● Try it
Could you transcribe each record below exactly as written, setting the pictures aside?

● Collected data

══════════════════════════════

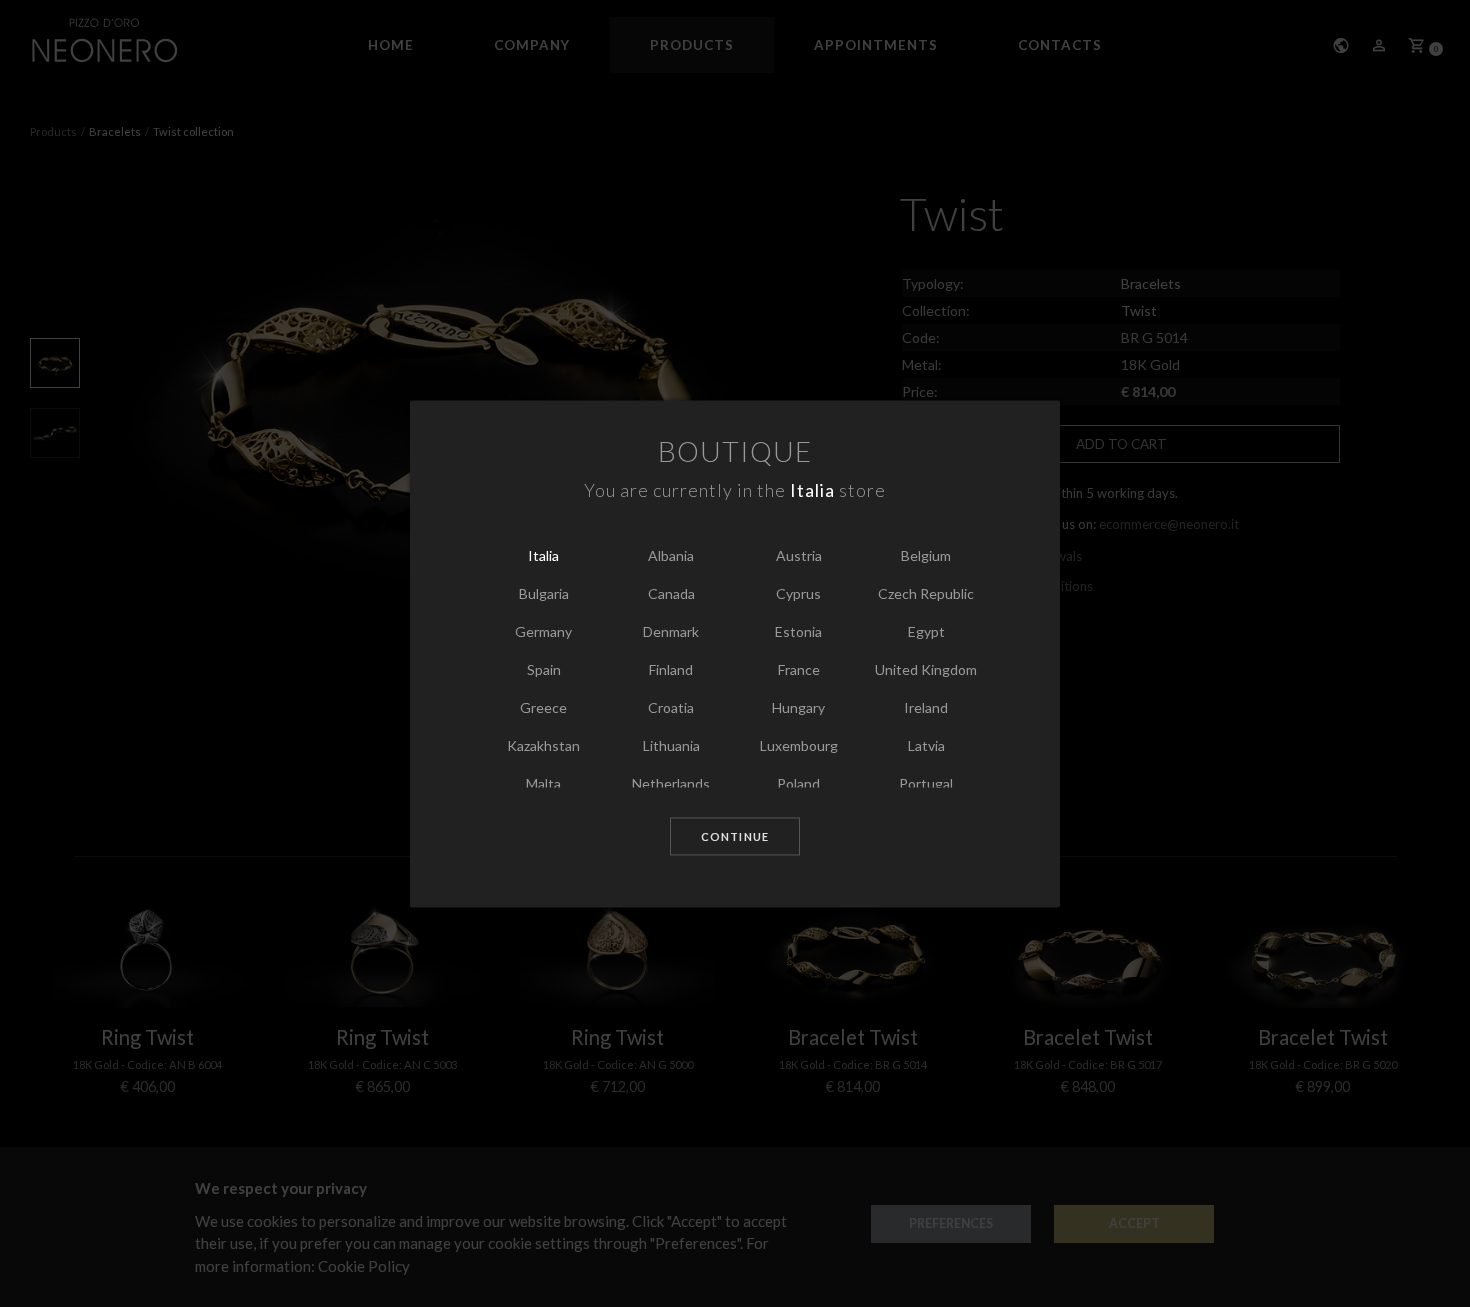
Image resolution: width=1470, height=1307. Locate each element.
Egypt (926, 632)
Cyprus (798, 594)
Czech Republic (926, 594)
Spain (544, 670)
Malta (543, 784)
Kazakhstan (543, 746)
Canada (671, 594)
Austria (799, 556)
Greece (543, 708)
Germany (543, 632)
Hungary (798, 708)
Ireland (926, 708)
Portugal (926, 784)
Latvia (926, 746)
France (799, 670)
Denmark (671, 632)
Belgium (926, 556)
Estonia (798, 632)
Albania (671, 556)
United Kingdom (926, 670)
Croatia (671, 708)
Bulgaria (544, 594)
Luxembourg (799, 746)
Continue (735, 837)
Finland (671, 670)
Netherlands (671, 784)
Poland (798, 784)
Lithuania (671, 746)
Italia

══════════════════════════════

● Exercise solution
Image resolution: width=1470, height=1307. Locate each element.
Egypt (926, 632)
Cyprus (798, 594)
Czech Republic (926, 594)
Spain (544, 670)
Malta (543, 784)
Kazakhstan (543, 746)
Canada (671, 594)
Austria (799, 556)
Greece (543, 708)
Germany (543, 632)
Hungary (798, 708)
Ireland (926, 708)
Portugal (926, 784)
Latvia (926, 746)
France (799, 670)
Denmark (671, 632)
Belgium (926, 556)
Estonia (798, 632)
Albania (671, 556)
United Kingdom (926, 670)
Croatia (671, 708)
Bulgaria (544, 594)
Luxembourg (799, 746)
Continue (735, 837)
Finland (671, 670)
Netherlands (671, 784)
Poland (798, 784)
Lithuania (671, 746)
Italia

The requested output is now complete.